**Problem to solve:** Each line from the one containing "Image resolution: width=1335" to the end of the records should be copied exactly, and no other line.
++++ Input ++++
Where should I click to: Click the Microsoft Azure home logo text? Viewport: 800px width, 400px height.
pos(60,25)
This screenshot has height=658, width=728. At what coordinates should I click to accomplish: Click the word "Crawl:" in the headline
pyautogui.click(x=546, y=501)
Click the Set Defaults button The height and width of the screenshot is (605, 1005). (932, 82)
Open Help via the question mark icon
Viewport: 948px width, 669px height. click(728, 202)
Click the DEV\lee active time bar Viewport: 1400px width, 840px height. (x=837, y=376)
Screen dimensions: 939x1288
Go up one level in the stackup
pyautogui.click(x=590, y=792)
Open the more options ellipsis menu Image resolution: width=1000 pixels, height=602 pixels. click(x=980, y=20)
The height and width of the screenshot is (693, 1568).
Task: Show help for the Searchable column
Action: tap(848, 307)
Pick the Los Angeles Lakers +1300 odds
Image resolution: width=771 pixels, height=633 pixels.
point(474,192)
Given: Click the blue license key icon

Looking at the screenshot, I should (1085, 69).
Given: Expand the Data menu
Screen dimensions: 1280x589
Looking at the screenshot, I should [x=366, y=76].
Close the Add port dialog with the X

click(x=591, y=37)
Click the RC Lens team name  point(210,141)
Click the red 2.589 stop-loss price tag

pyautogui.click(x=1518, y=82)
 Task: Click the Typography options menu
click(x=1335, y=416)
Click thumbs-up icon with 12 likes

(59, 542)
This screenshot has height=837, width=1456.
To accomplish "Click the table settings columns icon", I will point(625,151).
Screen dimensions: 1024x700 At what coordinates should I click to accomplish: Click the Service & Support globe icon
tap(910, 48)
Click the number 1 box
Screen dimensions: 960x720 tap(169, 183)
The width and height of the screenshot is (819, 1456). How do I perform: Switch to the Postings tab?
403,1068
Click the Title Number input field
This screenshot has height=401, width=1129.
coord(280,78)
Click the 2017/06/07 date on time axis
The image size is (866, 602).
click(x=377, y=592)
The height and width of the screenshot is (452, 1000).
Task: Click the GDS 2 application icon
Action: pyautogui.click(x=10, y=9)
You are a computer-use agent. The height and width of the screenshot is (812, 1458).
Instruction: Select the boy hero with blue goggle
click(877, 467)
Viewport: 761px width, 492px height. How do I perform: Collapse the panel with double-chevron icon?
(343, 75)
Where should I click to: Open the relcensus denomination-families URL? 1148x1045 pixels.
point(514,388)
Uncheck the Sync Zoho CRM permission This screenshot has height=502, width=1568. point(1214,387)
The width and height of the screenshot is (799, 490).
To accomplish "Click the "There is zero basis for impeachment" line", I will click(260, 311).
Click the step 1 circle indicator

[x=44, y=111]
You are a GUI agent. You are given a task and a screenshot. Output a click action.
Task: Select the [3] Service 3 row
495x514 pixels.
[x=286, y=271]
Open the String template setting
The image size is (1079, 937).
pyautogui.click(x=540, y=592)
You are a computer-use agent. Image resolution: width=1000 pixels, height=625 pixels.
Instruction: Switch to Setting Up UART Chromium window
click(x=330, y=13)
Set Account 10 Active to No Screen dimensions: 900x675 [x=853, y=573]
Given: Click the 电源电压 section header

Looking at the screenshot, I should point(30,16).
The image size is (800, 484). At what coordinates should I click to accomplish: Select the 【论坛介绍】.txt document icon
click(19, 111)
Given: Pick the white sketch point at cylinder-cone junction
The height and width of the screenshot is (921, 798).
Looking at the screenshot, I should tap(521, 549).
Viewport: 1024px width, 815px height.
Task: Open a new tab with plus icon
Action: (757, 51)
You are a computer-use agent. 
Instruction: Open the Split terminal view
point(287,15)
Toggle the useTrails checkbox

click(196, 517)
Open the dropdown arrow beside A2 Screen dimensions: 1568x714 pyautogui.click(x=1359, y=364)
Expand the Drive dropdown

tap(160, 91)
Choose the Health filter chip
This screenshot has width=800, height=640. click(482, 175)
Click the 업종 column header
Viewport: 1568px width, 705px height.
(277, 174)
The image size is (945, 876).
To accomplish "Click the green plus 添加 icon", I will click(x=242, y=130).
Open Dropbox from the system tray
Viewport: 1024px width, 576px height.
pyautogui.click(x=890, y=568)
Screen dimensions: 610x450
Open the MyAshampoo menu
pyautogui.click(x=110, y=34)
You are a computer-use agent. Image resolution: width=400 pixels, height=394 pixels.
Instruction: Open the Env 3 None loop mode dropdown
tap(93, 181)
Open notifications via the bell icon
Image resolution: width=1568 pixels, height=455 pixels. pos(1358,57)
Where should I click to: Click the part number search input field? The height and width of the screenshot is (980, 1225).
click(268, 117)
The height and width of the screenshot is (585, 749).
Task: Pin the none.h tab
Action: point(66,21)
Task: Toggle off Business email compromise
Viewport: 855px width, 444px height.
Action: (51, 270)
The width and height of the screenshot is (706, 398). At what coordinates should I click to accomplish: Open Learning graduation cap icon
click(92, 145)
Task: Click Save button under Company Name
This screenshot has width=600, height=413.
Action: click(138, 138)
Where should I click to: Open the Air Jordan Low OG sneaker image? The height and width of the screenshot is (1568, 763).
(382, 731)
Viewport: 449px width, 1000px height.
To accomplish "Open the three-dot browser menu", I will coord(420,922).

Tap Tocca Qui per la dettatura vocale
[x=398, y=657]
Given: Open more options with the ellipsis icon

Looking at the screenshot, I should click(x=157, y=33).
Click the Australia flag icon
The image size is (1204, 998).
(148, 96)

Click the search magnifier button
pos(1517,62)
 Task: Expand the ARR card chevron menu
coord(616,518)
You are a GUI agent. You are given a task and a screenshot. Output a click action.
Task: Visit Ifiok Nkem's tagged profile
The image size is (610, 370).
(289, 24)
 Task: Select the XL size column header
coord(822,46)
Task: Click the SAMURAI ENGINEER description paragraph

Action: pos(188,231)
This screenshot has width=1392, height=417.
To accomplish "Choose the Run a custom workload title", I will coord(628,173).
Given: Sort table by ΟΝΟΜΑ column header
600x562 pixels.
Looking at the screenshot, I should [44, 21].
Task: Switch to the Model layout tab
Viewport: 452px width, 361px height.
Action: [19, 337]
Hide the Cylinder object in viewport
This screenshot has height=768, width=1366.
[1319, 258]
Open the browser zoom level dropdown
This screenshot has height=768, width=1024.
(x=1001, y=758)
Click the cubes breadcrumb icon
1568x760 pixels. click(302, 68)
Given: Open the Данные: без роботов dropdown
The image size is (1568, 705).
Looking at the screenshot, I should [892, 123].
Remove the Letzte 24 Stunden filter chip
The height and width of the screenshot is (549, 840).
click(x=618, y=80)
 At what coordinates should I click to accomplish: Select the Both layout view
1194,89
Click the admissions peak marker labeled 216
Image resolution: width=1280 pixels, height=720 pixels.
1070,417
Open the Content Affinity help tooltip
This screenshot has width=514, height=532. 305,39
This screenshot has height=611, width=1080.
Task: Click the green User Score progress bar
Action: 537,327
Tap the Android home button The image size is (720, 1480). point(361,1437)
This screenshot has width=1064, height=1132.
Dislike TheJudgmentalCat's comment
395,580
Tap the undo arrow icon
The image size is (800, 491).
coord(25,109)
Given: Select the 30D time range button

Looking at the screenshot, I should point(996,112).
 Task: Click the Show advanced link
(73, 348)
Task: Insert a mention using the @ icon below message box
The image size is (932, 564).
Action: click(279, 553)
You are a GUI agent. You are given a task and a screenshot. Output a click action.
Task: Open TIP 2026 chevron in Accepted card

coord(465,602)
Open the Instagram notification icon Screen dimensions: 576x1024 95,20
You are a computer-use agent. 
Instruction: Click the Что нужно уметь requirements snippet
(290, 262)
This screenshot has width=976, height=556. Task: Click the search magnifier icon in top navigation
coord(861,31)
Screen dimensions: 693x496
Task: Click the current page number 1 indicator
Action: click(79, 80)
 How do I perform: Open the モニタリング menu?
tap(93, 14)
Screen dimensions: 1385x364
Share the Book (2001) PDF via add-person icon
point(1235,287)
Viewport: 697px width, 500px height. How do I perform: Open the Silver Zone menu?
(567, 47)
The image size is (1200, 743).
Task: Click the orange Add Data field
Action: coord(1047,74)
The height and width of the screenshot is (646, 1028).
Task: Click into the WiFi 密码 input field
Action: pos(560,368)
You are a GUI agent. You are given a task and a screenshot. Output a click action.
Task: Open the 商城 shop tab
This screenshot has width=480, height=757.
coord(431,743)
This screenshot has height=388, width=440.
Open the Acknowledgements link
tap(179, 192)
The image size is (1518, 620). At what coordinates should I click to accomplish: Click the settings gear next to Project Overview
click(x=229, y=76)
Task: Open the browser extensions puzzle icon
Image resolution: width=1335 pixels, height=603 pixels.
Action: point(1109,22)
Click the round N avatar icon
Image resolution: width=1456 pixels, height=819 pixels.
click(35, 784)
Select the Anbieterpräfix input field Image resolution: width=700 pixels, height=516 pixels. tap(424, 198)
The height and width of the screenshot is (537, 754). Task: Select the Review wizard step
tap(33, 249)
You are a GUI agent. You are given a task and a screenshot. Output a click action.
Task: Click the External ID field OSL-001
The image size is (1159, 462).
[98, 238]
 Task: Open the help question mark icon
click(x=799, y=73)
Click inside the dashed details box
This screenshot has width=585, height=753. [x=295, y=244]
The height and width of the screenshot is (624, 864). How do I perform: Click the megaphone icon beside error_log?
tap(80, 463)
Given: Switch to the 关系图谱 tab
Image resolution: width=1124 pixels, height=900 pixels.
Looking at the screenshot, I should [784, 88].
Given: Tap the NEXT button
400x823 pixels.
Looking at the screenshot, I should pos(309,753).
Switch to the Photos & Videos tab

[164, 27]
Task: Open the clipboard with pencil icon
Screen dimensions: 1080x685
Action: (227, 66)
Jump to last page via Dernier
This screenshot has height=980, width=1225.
++++
**Result of this task:**
Image resolution: width=1335 pixels, height=603 pixels.
Action: point(1109,22)
Click the round N avatar icon
Image resolution: width=1456 pixels, height=819 pixels.
click(35, 784)
Select the Anbieterpräfix input field Image resolution: width=700 pixels, height=516 pixels. tap(424, 198)
The height and width of the screenshot is (537, 754). Task: Select the Review wizard step
tap(33, 249)
You are a GUI agent. You are given a task and a screenshot. Output a click action.
Task: Click the External ID field OSL-001
The image size is (1159, 462).
[98, 238]
 Task: Open the help question mark icon
click(x=799, y=73)
Click inside the dashed details box
This screenshot has width=585, height=753. [x=295, y=244]
The height and width of the screenshot is (624, 864). How do I perform: Click the megaphone icon beside error_log?
tap(80, 463)
Given: Switch to the 关系图谱 tab
Image resolution: width=1124 pixels, height=900 pixels.
Looking at the screenshot, I should [784, 88].
Given: Tap the NEXT button
400x823 pixels.
Looking at the screenshot, I should pos(309,753).
Switch to the Photos & Videos tab

[164, 27]
Task: Open the clipboard with pencil icon
Screen dimensions: 1080x685
Action: (227, 66)
Jump to last page via Dernier
This screenshot has height=980, width=1225.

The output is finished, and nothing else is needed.